I have about 5 dead queens still in there cage and wanted to know if they would make for a good swarm lure tincture. I'm assuming I would soak them in a little ridding alcohol. Do I crush them up and how long do they need to soak for.


----------



## Mr.Beeman (May 19, 2012)

Those queens will work fine. Just add them to some rubbing alcohol and your good to go. It should be at full strength in a couple of days.


----------



## beesohappy (Jun 3, 2009)

Awesome! Glad to see something good come from them dieing. Are we talking a thimble full or like a 1/4 cup? Do I just let them soak?


----------



## Mr.Beeman (May 19, 2012)

I'd put them in 1/4 cup or so. They will last a long time and will serve you well.


----------



## beesohappy (Jun 3, 2009)

Thank you for taking the time to share.


----------



## Mr.Beeman (May 19, 2012)

any time.


----------



## beesohappy (Jun 3, 2009)

Oh! I have a couple more questions.
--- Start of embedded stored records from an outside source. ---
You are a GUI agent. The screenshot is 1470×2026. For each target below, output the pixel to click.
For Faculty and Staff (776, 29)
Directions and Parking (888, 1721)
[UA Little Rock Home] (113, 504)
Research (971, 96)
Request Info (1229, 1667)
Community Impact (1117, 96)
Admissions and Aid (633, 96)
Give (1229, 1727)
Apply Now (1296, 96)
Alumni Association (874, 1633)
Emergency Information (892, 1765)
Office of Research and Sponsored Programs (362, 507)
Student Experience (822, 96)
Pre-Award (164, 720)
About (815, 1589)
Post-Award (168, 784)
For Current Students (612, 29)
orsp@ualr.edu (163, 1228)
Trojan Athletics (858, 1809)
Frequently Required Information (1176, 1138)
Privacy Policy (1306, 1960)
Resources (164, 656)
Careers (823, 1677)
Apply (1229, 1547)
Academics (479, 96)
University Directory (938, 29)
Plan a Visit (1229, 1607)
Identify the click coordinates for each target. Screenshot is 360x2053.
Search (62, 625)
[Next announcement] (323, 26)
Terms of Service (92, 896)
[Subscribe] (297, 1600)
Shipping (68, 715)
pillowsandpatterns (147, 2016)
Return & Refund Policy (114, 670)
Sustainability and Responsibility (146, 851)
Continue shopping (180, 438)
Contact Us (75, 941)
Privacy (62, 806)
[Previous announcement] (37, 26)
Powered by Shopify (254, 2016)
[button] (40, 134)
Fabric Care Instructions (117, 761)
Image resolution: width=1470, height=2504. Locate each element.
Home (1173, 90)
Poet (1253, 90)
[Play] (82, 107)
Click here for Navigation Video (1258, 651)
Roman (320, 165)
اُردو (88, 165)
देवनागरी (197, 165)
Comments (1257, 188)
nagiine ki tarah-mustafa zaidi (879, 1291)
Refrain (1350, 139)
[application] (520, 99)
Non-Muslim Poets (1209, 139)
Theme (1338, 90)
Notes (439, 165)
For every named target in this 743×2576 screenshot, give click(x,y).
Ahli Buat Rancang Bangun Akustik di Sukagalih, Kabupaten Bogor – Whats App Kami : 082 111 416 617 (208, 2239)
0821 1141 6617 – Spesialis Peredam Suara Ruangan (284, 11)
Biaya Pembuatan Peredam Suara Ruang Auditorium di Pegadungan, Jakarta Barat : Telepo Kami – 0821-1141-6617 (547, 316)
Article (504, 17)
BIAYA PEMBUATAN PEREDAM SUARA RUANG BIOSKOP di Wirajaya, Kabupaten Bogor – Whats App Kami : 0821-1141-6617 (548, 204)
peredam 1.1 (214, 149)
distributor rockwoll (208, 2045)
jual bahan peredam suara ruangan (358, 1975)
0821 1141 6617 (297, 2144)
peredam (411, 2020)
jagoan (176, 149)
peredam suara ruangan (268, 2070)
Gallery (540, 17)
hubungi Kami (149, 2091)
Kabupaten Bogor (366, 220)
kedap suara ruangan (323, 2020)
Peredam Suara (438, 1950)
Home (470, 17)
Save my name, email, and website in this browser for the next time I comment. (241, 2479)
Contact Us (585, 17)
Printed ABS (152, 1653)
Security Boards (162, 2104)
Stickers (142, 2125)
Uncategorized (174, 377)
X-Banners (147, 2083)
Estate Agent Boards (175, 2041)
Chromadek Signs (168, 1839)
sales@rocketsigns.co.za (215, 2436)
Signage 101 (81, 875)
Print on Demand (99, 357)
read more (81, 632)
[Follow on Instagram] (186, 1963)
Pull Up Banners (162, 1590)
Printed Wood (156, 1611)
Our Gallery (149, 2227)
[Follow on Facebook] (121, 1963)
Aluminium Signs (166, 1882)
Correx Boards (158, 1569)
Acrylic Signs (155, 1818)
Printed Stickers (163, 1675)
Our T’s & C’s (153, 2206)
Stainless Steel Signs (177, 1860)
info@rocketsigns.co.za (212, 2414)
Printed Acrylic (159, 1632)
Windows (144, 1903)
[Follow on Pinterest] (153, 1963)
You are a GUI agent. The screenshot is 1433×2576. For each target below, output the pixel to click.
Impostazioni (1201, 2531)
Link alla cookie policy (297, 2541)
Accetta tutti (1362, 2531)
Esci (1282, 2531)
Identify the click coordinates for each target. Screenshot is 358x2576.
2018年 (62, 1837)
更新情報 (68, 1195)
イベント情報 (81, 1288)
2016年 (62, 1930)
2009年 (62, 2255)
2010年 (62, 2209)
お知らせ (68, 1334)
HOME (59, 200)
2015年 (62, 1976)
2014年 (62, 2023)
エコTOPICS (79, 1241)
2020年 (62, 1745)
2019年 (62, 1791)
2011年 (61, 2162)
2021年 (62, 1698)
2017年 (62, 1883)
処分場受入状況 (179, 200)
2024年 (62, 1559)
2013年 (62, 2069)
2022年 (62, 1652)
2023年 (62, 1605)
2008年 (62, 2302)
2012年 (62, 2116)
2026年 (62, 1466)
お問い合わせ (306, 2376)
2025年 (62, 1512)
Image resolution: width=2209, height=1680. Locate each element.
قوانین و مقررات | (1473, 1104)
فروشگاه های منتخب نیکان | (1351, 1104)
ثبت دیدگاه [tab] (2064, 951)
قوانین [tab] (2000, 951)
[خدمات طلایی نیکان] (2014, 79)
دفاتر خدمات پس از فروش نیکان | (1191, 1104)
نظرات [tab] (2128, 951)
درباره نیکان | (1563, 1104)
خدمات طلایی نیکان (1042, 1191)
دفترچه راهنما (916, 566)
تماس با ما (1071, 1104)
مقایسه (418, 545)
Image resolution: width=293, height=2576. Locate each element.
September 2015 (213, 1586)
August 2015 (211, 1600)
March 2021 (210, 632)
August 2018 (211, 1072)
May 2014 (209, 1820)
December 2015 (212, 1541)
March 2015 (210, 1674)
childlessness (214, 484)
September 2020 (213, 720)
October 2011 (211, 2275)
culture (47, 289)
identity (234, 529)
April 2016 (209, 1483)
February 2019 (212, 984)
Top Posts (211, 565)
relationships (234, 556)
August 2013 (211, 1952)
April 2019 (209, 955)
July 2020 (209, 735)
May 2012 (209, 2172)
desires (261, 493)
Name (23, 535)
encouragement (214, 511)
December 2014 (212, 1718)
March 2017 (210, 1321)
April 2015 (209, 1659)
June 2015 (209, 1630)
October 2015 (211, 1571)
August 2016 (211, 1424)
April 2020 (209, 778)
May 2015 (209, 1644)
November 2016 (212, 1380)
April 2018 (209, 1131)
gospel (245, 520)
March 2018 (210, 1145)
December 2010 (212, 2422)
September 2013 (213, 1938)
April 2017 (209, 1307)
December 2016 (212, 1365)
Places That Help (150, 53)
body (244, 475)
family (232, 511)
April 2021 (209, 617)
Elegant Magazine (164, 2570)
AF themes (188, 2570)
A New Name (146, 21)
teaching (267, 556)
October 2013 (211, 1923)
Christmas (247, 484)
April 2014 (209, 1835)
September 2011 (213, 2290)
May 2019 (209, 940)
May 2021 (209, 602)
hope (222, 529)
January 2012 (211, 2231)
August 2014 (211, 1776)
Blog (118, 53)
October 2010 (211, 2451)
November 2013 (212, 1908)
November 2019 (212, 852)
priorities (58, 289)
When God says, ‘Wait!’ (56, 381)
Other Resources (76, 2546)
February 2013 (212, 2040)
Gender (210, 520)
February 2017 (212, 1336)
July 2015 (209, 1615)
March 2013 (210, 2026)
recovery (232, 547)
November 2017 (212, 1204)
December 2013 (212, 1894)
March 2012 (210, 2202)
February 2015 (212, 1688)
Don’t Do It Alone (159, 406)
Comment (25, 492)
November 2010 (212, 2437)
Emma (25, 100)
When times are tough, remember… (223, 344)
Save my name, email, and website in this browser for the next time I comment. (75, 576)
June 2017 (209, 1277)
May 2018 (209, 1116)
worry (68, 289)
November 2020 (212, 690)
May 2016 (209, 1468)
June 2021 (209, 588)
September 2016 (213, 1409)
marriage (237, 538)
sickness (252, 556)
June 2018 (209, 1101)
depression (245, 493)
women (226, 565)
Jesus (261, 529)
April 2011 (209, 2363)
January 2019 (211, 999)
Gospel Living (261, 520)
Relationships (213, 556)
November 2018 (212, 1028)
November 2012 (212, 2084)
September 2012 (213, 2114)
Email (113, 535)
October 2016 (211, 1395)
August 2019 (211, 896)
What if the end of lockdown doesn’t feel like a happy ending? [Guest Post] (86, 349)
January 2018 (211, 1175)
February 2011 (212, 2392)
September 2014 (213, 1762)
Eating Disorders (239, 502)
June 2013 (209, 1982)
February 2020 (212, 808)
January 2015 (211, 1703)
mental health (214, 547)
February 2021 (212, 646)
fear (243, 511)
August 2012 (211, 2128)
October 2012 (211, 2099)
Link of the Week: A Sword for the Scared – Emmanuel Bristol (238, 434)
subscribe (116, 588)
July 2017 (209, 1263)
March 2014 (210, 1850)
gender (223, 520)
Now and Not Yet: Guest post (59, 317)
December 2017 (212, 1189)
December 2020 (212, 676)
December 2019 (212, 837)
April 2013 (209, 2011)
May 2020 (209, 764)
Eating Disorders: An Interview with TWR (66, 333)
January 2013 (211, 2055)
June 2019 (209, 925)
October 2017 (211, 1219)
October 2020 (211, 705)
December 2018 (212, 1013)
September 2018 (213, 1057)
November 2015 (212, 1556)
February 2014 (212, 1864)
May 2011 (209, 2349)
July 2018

How much do I use and how do I use it?


----------



## Mr.Beeman (May 19, 2012)

I just dip one end of a Q tip into the solution and the other in LGO and staple it to the underside of the telescopic cover above the entrance.
It helps to have old drawn comb in the hive to lure them into the hive once they swarm to it.


----------



## bevy's honeybees (Apr 21, 2011)

I have only 2 queens in about an ounce or 2 of rubbing alcohol. Whole, not crushed. I dipped both ends of a q tip and then put the q tip just beyond the entrance in a bait hive I'd already had set up, it already had lgo and 1 frame old brood comb. 2 days later, a swarm moved in. The next day I found the q tip thrown out of the hive. I thought that was funny. Swarm is still there. It's my second back yard swarm this past week. One swarm on Tuesday, one on Thursday.


----------